DALLAS Albertsons Inc. has converted most full-time workers to part-time in the Dallas-Fort Worth area, where it is locked in brutal competition with other grocery chains and Wal-Mart Stores Inc.
It was unclear how many workers are affected. Boise-based Albertsons has about 10,000 employees at about 80 stores in the Dallas-Fort Worth area. At most stores, only a handful of supervisory employees remain full-time, workers say.
Cashiers, stockers, meat-department workers and others have seen their hours slashed and have lost benefits such as health insurance and sick leave.
Officials with the United Food and Commercial Workers Union, which has tried to organize workers at some local Albertsons, said the company is profitable and the move is unwarranted.
Albertsons earned $556 million on sales of $35.44 billion in its fiscal year that ended Jan. 29. The nation's second-largest supermarket chain behind The Kroger Co., it has about 2,500 stores.

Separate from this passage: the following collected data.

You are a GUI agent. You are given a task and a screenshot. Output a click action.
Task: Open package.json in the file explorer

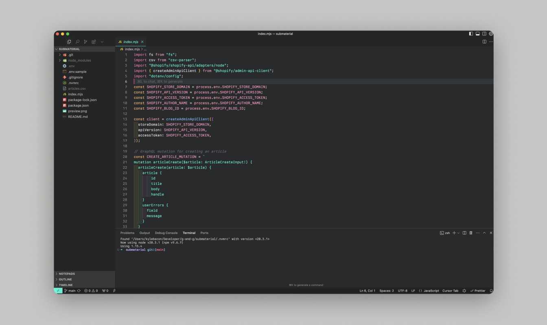click(x=78, y=106)
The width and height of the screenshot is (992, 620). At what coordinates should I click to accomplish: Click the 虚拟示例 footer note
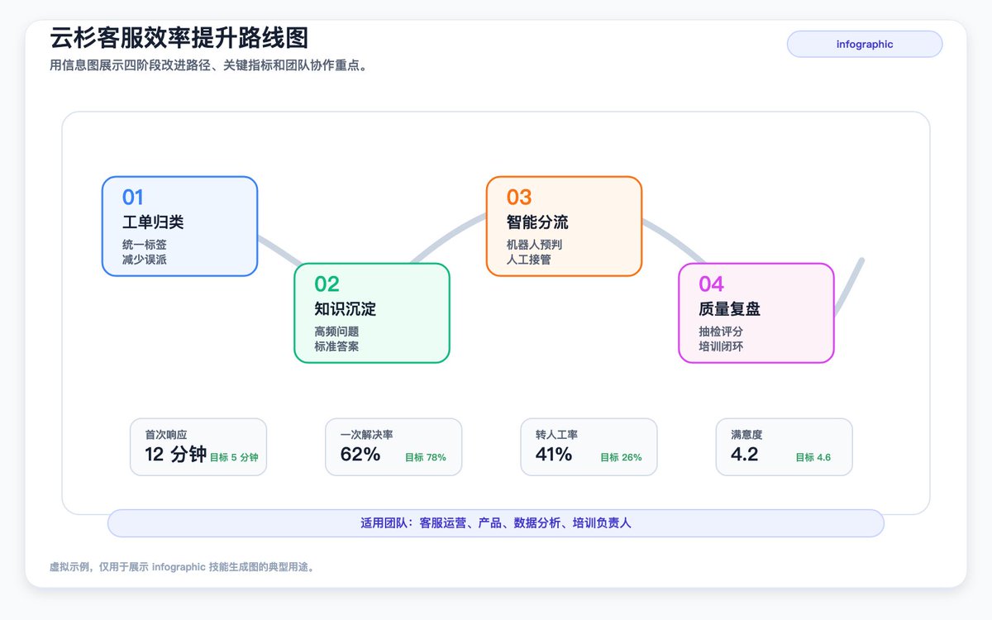pos(182,567)
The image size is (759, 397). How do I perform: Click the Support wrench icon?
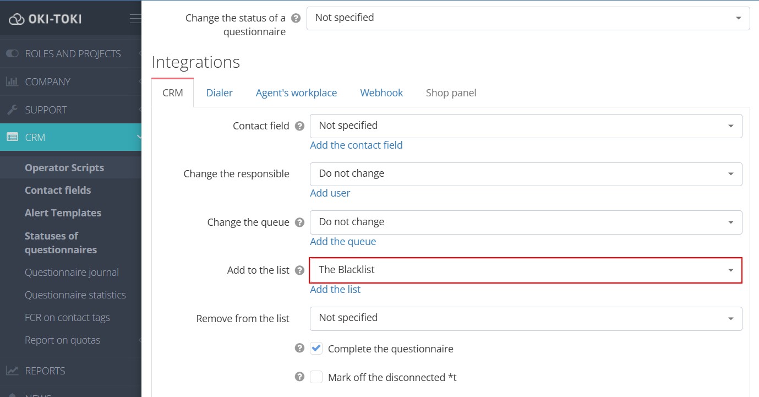pos(13,110)
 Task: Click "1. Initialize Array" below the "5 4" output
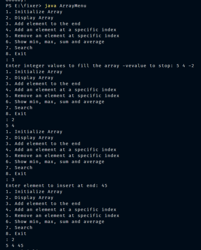pos(34,132)
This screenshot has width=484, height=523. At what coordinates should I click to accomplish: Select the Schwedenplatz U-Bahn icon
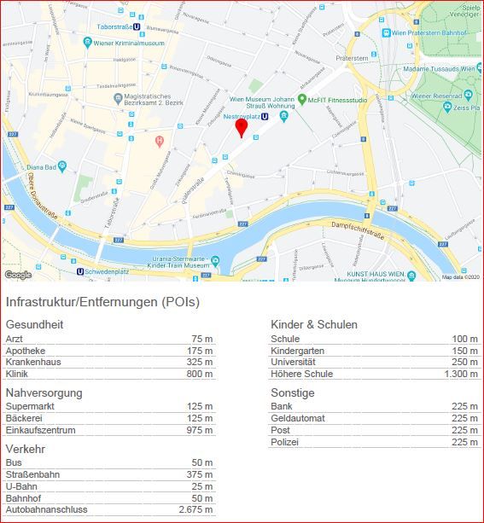click(x=80, y=272)
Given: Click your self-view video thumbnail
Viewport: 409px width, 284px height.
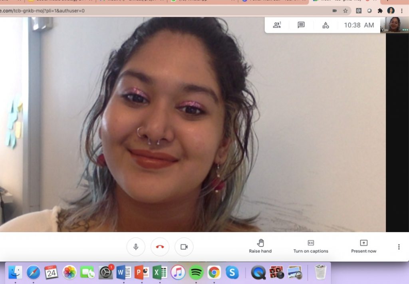Looking at the screenshot, I should 395,24.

In the Dallas-Fort Worth market, it trails only Wal-Mart in sales.
Albertsons has cut the hours of employees elsewhere. In June, a company spokeswoman said cutbacks in Oklahoma were part of a requirement at stores across the country.
In the first six months of this year, Albertsons cut $710 million in costs as part of a plan to eliminate $1 billion in annual costs, chief executive Lawrence R. Johnston told analysts.